Word and element pointing records:
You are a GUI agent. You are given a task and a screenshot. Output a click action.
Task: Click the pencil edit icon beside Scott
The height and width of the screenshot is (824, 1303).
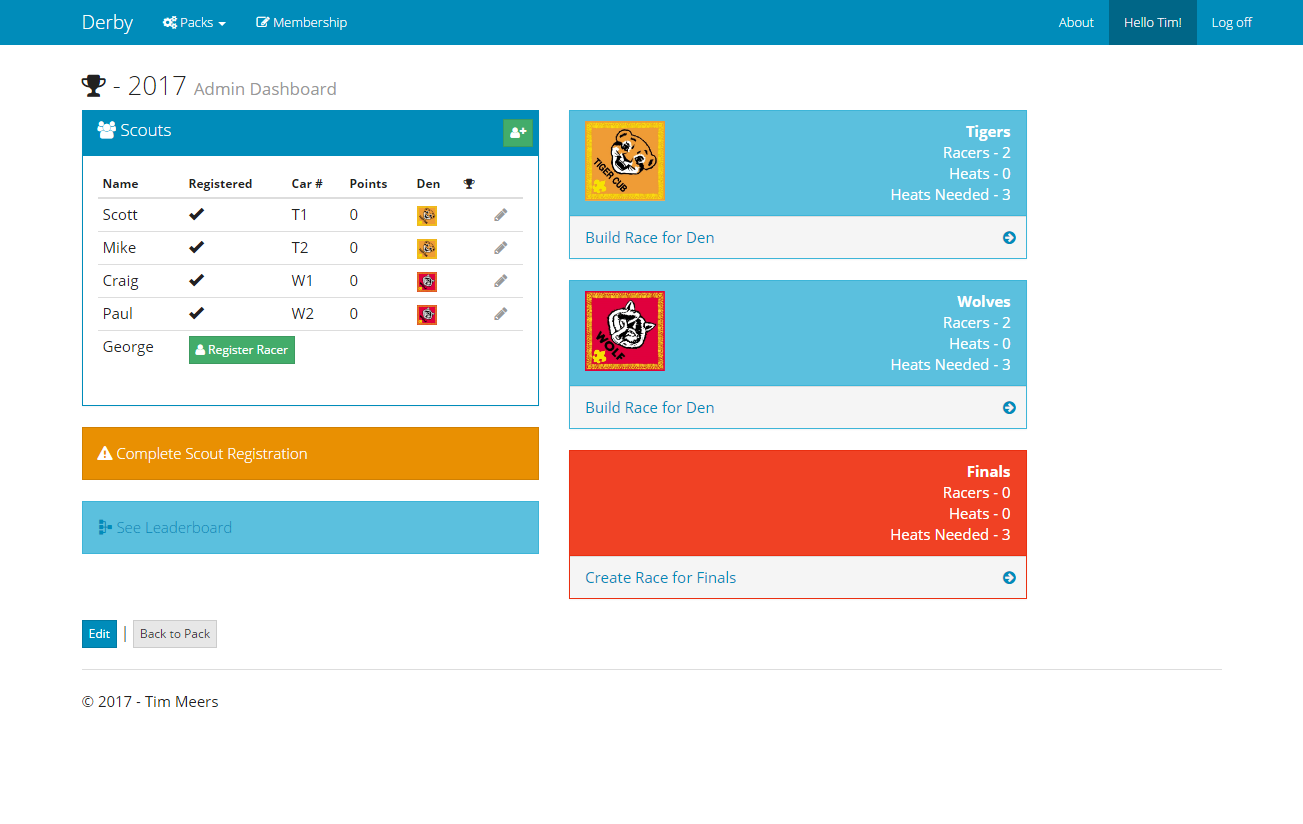click(x=500, y=214)
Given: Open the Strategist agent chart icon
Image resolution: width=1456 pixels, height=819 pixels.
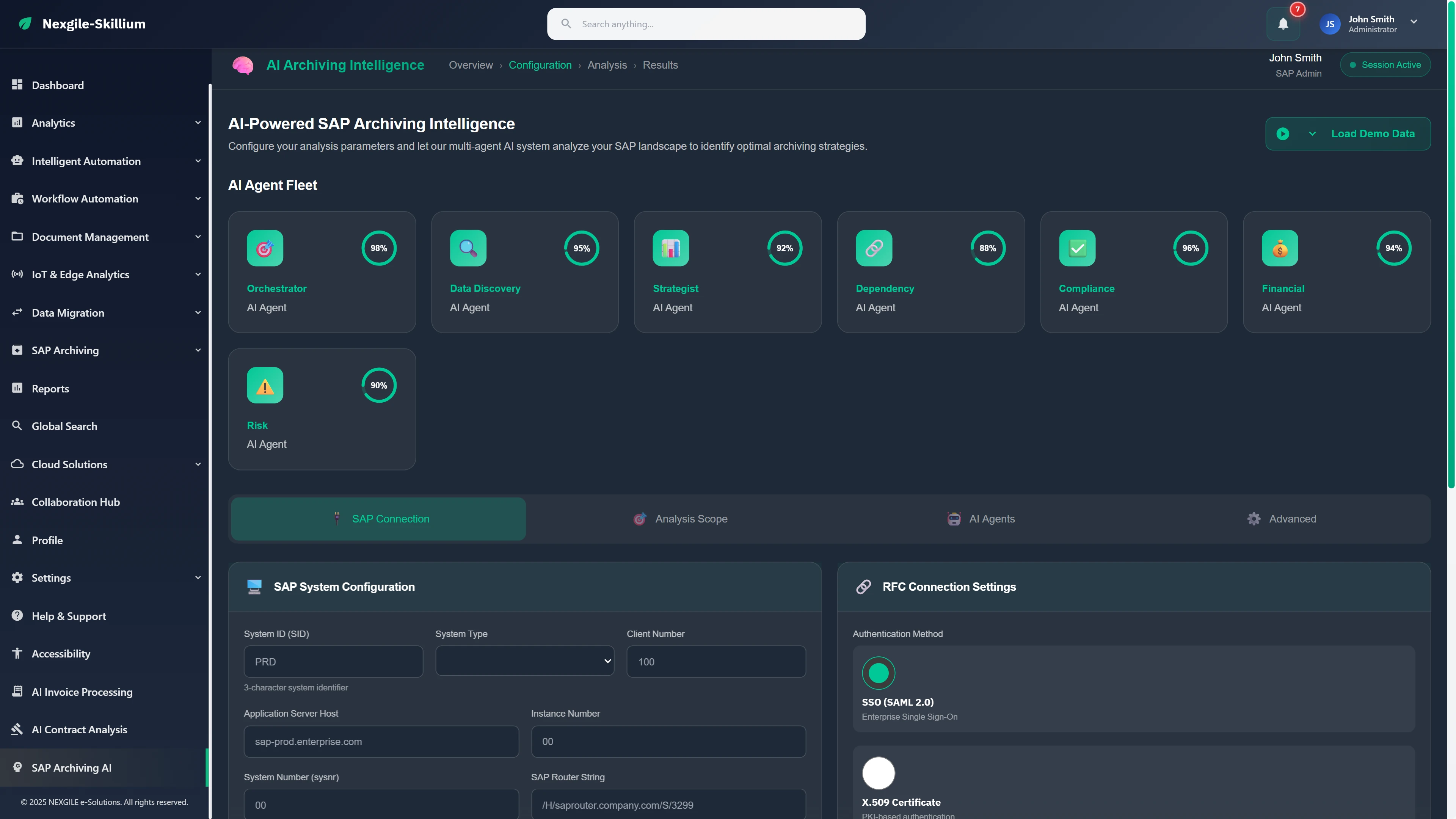Looking at the screenshot, I should tap(670, 248).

The exercise:
Turn the lines of the records into a Markdown table with the columns Row and Line, numbering each row and skipping any blank lines. Leave the pictures out.

Response to the exercise:
| Row | Line |
|---|---|
| 1 | You are a GUI agent. You are given a task and a screenshot. Output a click action. |
| 2 | Task: Click the pencil edit icon beside Scott |
| 3 | The height and width of the screenshot is (824, 1303). |
| 4 | click(x=500, y=214) |
| 5 | Given: Open the Strategist agent chart icon |
| 6 | Image resolution: width=1456 pixels, height=819 pixels. |
| 7 | Looking at the screenshot, I should tap(670, 248). |